━━━━━ Document
# Treats - what do you give and how often?



## Straysmommy (Dec 23, 2010)

I'm fishing for ideas... 

Please be specific about quantities and frequency, because I'm very lost in this!


----------



## jusjim (Jun 30, 2009)

Depends on the cat, perhaps.

I bought 'Temptations' for Zenobi (otb). She knew where I kept them and would ask for some (I gave four pieces at a time) at least four times a day. Nag, nag, nag until she got some.

Missy? OK. I'll eat some to please you, but don't come around too often.


----------



## Goldtanker (Jan 9, 2011)

I get a variety of the little bags of Purina treats for Midnight, the wild cat. Of course he will eat almost anything so he is not a good test subject. He likes the treats though and gets them for "dessert" and pretty much anytime he meows/asks for them. (4 to 5 pieces at a time also) Since he is so active and is gone so much, I don't have to worry about him getting a weight problem.


----------



## konstargirl (Feb 4, 2011)

I only give her little pellets of dry food only on harness training days.. I don't know the brand name. Sorry


----------



## kittywitty (Jun 19, 2010)
━━━━━━━━━━
━━━━━ Recorded data
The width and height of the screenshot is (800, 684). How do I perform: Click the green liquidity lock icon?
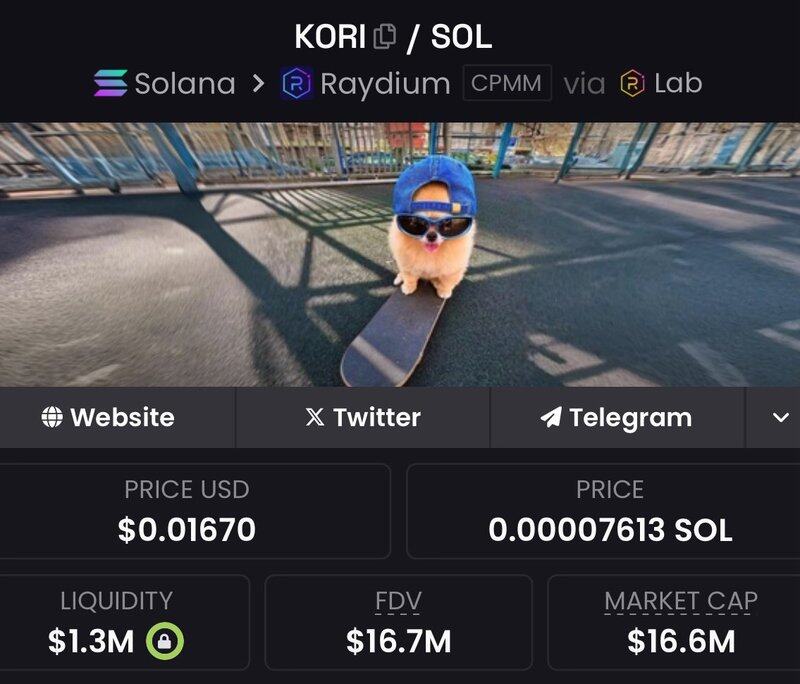165,641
━━━━━━━━━━
> **Problems and tasks**
• a. Reproduce the forum thread about cat treats from "Depends on the" to "around too often.".
• b. Write what comes next in the forum thread about cat treats, picking up after its final line.

> **Responses to the exercise**
• a.
Depends on the cat, perhaps.

I bought 'Temptations' for Zenobi (otb). She knew where I kept them and would ask for some (I gave four pieces at a time) at least four times a day. Nag, nag, nag until she got some.

Missy? OK. I'll eat some to please you, but don't come around too often.

• b.
I usually give my babies a few pieces of Purebites (Freeze dried) Shrimp, Chicken, or Fish flavor every morning. I recently sent away for free samples of Whole Life freeze dried Turkey, Chicken, Cod, Lamb etc. for dogs and cats. So far I've only given my cats the turkey treats which only one of my cats appreciates. I think it's great that they send an entire box of samples because cats can be quite picky. Once I know which flavors they both love, I may buy them online. The free samples come with a card with a discount code for future online purchases. You can request free samples at www.wholelifepets.com by sending them an e-mail under "contact us". They responded promptly and I received the samples about two weeks later.


----------



## Sinatra-Butters (Aug 9, 2010)

Sinatra gets "Temptations" beef flavor twice a day- four or five pieces.


----------



## Straysmommy (Dec 23, 2010)

Thank you all so far! More, please!

I think it's time to change Midnight's name to Prince...for his lifestyle, I mean.


----------



## Digikid (Feb 27, 2011)

I use Temptation Naturals Salmon and Trout. Benny seems to go NUTS over them. 2 pieces a day.


----------



## Time Bandit (Aug 17, 2010)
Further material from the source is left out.